The passionate outburst passed--and she was on her feet again, facing him.
"You are clever--clever!" she cried fiercely. "But you shall not play with me--you shall not trick me--I meant every word I said!"
But now Madison made no answer. The moonlight bathed them both in its clear, white radiance; and touched the sward, shading it to softest green; and the trees limned out like fairy things against the night; and the calm light flooded the little cottage with its hidden walls where the ivy and the creepers grew, and lingered over the trellises to drink the fragrance of the flowers that peeped out from their leafy beds. And upon Madison's face crept slowly the anguish that was in his soul--until it was mirrored there--until unconsciously it answered her where words would have been useless things. Like some white-robed, sorrowing angel, she seemed, as she stood there before him--the brown eyes full of shadow, troubled; the sweet face tear-splashed; the little figure in its simple muslin frock, pitiful in its brave defiance. And pure--just God, how pure she looked!--the brow stainless white under the mass of dark, coiled hair; the perfect throat of ivory. And--and the misery that was in every feature of her face, in every line of her poise--and he had brought her that--_he_ had brought her to that--and now when he loved her as he might have loved her once and known her love in return, when his heart cried out for her, when she was all in life he cared for, she was gone from him, out of his life, and between them was a barrier he could never pass--a barrier of his own raising.
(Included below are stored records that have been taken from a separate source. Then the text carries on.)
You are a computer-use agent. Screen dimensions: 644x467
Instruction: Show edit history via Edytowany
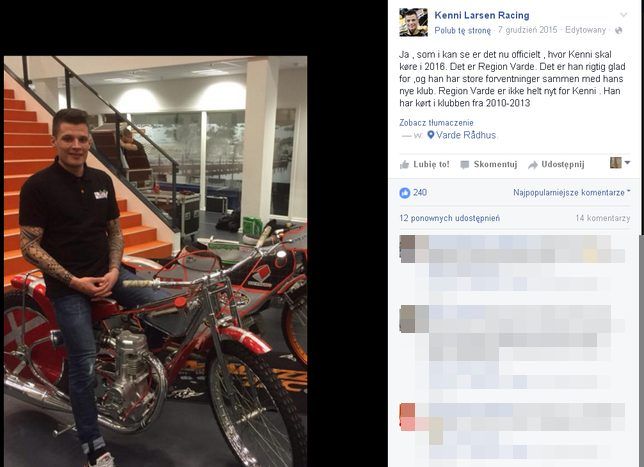[585, 30]
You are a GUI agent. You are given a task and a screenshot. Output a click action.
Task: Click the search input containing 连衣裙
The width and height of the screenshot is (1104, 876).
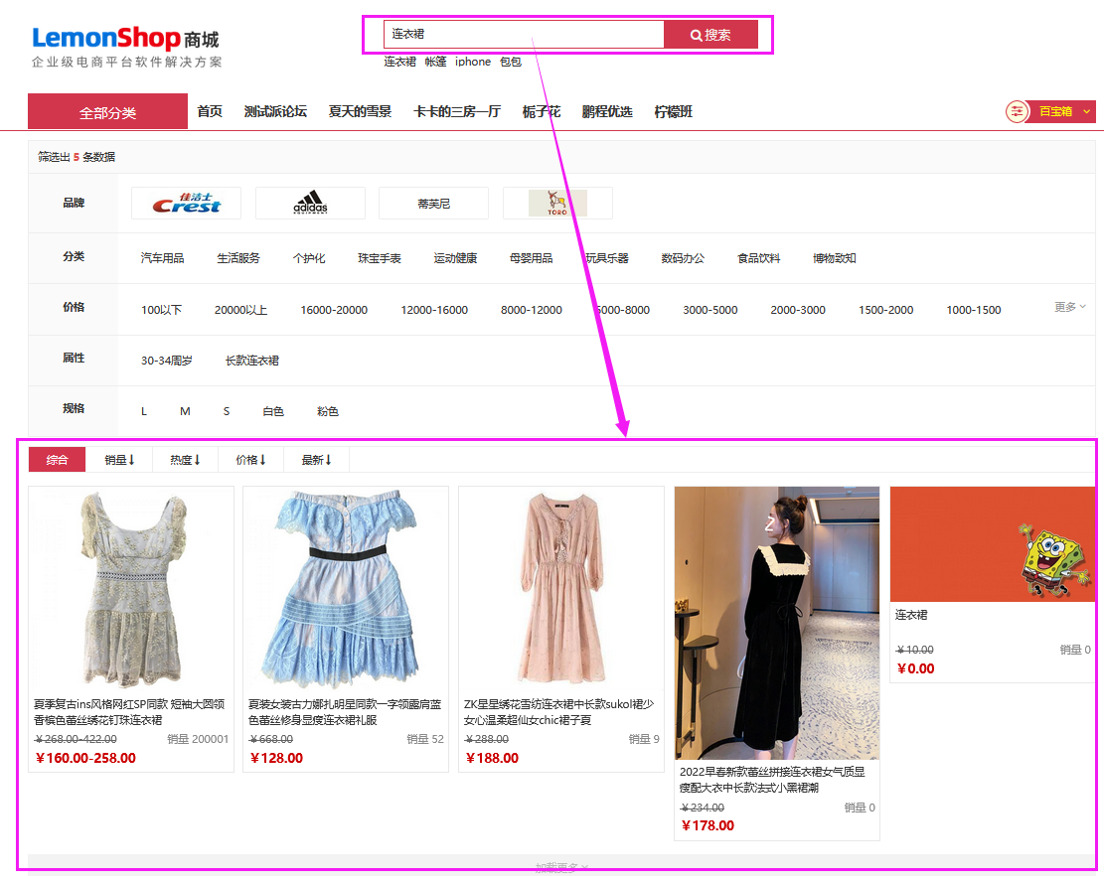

And so he made no answer, for indeed he had not heard her; but she was coming toward him now, her hands outstretched in a wondering way, wistfully, pleadingly, as though to hold back a refutation that would change the dawning light upon her face to dismay and grief again.
"It--it is true," she faltered. "It has come to you too--this change, this new life that has come to me. It is true--I can see it in your face."
"Yes; it is true," he answered, in a low voice.
"Thank God!" she whispered--and hid her face in her hands--and presently he heard her sob again.
A tiny cloud edged the moon, and the light faded, and it grew dark, and the darkness hid her; then softly, timidly almost it seemed, the radiance came creeping through the branches overhead again--and then he spoke.
"Helena," he said, steadying his voice with an effort, "you spoke of atonement a little while ago; but there is no atonement that I can make to you--nothing that I can do to change what I would give my soul to change. I know what it meant to you to send Thornton away to-night, for I love you now as you love him--I know why you did it, and--"
She was staring at him a little wildly--her hands pressed against her cheeks.
"Love--Thornton," she repeated in a sort of wondering way, a long pause between the words.
"Yes," he said gently; "I know. Have you forgotten what you told me this afternoon?--that you had learned--last night--what love was."
She shook her head.
"I do not love Thornton," she said in a monotone. "And yet it is true that through him I learned what love was, what it _could_ be--don't you understand?"
Understand! No; it seemed that he could never understand! She did not love Thornton! And then, as some fiery cordial, the words seemed to whip through his veins, quickening the beat of his heart into wild, tumultuous throbbing. Yes, yes, he could understand--it was true--true--she did not love Thornton.
"Helena!" he cried--and stretched out his arms to her. "I thought, oh, God, I thought that I had lost you--Helena!"
But she did not move.
"What does it matter to you whether I love Thornton or not?" she said dully. "Does it change anything where you and I are concerned--does it change what I told you this afternoon--that I would not go back to _that_."
"To that! Ah, no!"--his voice rang dominant, vibrant, triumphant now. "Helena, don't you understand? We are to begin life again--in a new way, the true way, the only way. Don't you see--I love you!"
Still she did not move--but there was a great whiteness in her face, and in the whiteness a great light.
"You mean?"--her lips scarcely seemed to form the words.